Mali : Bilan du Forum de Sitakily

Bruno Gouteux - 5/02/2012
Image:Mali : Bilan du Forum de Sitakily

L’or de Kéniéba - La Voix des Sans-Papiers n°7
« Le forum s’est tenu, mais il nous a été volé »

« L’or de Kéniéba » c’était le titre du numéro
6 de la Voix des sans-papiers, consacré au
forum organisé en novembre dernier par
l’ARKF (association des ressortissants de
Kéniéba en France) à Sitakily, au coeur de la
principale région aurifère du Mali.

La totalité du n°7 de la Voix des Sans-Papiers peut être téléchargée sur ce site : La Voix des Sans-Papiers n°7.

Sont ici
interviewés Abdoulaye Ba, Moussa Dramé et
Anzoumane Sissoko, membres de l’ARKF
ayant participé au forum.

Les deux derniers
sont aussi membres de la coordination parisienne
des sans-papiers et de la coalition internationale
des collectifs des sans-papiers, organisatrice
de la « Marche européenne des sanspapiers
 », qui, prévue pour juin-juillet 2012,
doit traverser plusieurs pays d’Europe.

Autant le dire tout de suite, nous avons
été floués, noyautés de l’intérieur.

Le forum s’est tenu, mais il nous a été volé.

Il a été détourné, pour l’essentiel, de son
but originaire : profiter aux populations
sinistrées, dans leur environnement et
leurs conditions de vie, par l’exploitation
étrangère de l’or. Détourné par les gens
en place : le préfet qui en a assuré la présidence
 ; le député-président de l’ARKB
(association des ressortissants de Kéniéba
à Bamako) qui, s’étant autoproclamé modérateur,
a exercé de fait un rôle de factotum-gendarme, jusqu’à nous priver de
la parole, nous les promoteurs et organisateurs.
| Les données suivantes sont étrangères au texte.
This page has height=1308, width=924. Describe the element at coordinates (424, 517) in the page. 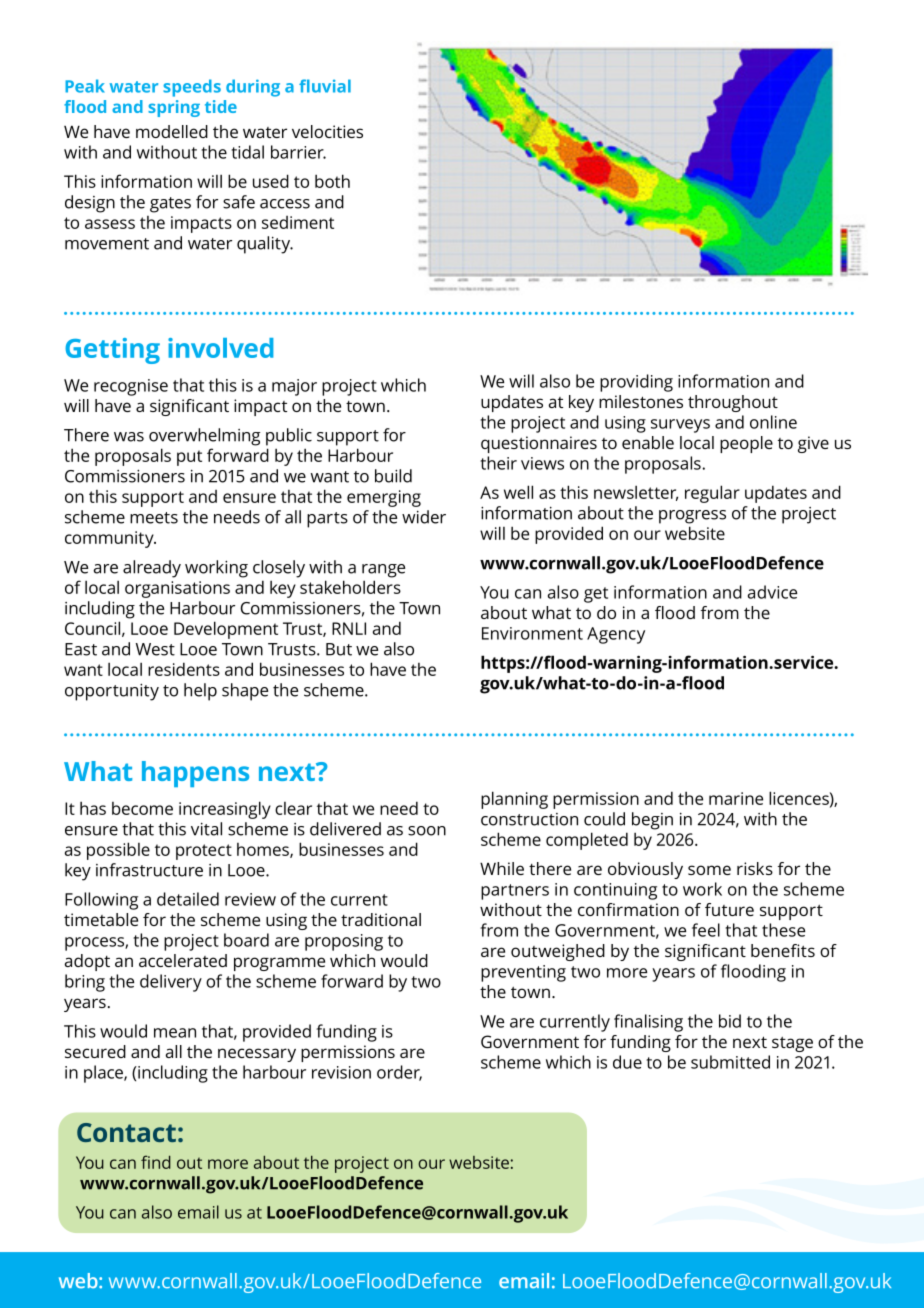

I see `wider` at that location.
Nous nous attendions à beaucoup
de difficultés, une fois au Mali ;
mais nous ne pensions pas que le danger
viendrait de nos propres rangs.

Que s’est-il passé ?

C’est pour le dénoncer publiquement que nous avons demandé
au journal cette interview.

L’ARKF a été fondée en 2002 pour venir
en aide, avec des projets ponctuels, aux villages
de la région dont nous sommes originaires,
une des plus pauvres au monde.

C’est de là que viennent la plupart des
sans-papiers maliens en France.

Dès 2006,
il nous paraissait clair que l’exploitation
industrielle récente de l’or (par des compagnies
canadiennes et sud-africaines) était,
avec les complicités de l’État et d’administrateurs
rapaces, la première cause des
malheurs des villages ; dès lors, l’ARKF a
mis en chantier un projet de forum à tenir
sur place avec les populations, spécialement
consacré aux mines d’or.

En 2010, dans le but d’organiser ce forum,
l’ARKF a créé au Mali une association
soeur, l’ARKB.

Deux raisons à cela :

• obtenir des communautés locales, ONG
maliennes, compagnies minières, etc.,
par le biais d’une structure de droit
malien, des financements pour la tenue
du forum ;

• faire le lien sur place avec la
commission d’organisation constituée à
Kéniéba avec la participation du préfet,
sous-préfet, conseil de région, conseil de
cercle, maires, commune de Sitakily et compagnies minières.

On va voir comment
ces deux organismes (ARKB et commission
d’organisation) ont joué le jeu.

Les difficultés ont commencé dès le 14
novembre à notre arrivée à Bamako (un
premier groupe de trois), une semaine
avant le forum.

Nous avions mission de
faire le point avec l’ARKB pour préparer
la réunion générale, trois jours plus
tard, avec le deuxième groupe qui arriverait
de France.

Sissoko : « J’ai tout de suite appelé le président
de l’ARKB, Fily Keïta, député du cercle
de Kéniéba. Pas de réponse. Je n’ai pu
prendre rendez-vous qu’avec quelqu’un
d’autre pour le lendemain. Voilà tout un
jour perdu, alors qu’on nous attendait, c’était
les accords. Mais nous étions loin d’imaginer
que cet accueil n’était qu’un petit hors-d’oeuvre
de ce qui nous attendait. »

Le lendemain, le député aussi était présent.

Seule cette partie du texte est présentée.